The pressurization performance was assessed with the P_aw-time product (PTP) of the first 200 ms computed from the onset of ventilator assistance (PTP₂₀₀), excluding the triggering phase, and with the PTP of the first 300 and 500 ms from the onset of subject effort, indexed to the ideal PTP (index PTP₃₀₀ and index PTP₅₀₀, respectively).^8,12,13,20 The ideal PTP was computed by considering a perfectly squared rectangle on the P_aw-time tracing, with the height of the actual P_aw above PEEP and the width of the time window considered (ie, 0.3 and 0.5 s from the onset of the inspiratory effort, assessed from the EA_di tracing, for index PTP₃₀₀ and index PTP₅₀₀, respectively).^8,12,13,20 The inspiratory trigger delay and the expiratory trigger delay, the PTP during the triggering phase, and the drop in P_aw were computed to evaluate the triggering performance.^8,12,13,20

To assess patient-ventilator synchrony, we calculated the time of synchrony between diaphragm activity and ventilator assistance indexed to the subject's own neural T_I.^8,12,13,20 Asynchronies (ineffective efforts, auto triggering and double triggering) were also assessed and expressed as the asynchrony index, that is, the total number of asynchronous events divided by the number of triggered and not triggered breaths.⁴ The asynchrony index of ≥10% was considered to indicate a clinically relevant rate of asynchronies.⁴

Statistical Analysis

Based on preliminary data, to ascertain an average increase in comfort of 2.0 with an expected SD of 2.0 with α risk of 0.05 and β risk of 0.20, a sample of 10 subjects was deemed necessary.¹² Data were reported as median and 25–75% interquartile, unless otherwise specified.
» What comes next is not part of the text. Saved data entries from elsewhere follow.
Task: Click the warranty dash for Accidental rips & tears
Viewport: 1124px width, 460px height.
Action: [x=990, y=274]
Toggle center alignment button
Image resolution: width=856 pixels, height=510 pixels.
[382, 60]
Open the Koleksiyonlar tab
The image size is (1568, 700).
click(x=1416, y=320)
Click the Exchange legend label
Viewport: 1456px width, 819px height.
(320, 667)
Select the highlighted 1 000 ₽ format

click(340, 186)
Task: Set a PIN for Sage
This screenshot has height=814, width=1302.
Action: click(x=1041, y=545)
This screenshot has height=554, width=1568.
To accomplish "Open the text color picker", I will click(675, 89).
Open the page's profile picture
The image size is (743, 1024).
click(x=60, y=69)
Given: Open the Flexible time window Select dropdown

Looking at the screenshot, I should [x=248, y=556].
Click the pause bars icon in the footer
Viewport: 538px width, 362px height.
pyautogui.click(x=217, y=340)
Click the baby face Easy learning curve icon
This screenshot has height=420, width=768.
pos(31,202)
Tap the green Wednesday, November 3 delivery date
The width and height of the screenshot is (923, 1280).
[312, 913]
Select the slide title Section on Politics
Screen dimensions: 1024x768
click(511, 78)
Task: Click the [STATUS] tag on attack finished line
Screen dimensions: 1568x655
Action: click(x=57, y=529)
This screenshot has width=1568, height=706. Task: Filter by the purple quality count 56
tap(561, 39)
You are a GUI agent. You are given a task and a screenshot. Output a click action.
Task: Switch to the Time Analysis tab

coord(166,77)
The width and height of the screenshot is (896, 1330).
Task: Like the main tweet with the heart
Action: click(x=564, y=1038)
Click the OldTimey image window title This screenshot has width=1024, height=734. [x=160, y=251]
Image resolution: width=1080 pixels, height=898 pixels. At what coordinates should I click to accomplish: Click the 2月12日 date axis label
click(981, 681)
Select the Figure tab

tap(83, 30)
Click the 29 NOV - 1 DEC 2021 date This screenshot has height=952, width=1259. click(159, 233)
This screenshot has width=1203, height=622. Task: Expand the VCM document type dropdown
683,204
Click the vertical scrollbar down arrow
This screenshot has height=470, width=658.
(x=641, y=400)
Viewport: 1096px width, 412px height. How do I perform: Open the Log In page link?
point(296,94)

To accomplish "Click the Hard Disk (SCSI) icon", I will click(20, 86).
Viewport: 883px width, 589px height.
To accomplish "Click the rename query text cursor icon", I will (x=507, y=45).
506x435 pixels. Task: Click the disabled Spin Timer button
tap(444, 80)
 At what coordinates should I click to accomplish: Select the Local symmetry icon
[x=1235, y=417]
All continuous variables were compared by the Wilcoxon signed-rank test. We compared categorical data by using the Fisher exact test, whereas the Spearman rank correlation test was used to determine the correlation between each individual comfort score and the corresponding PTP₂₀₀, index PTP₃₀₀, index PTP₅₀₀, PTP during the triggering phase, inspiratory trigger delay, peak inspiratory flow, and the time to reach peak inspiratory flow. We considered significant 2-sided P < .05. All the statistical analyses were performed by using the SigmaPlot v. 12.0 (Systat Software, San Jose, California).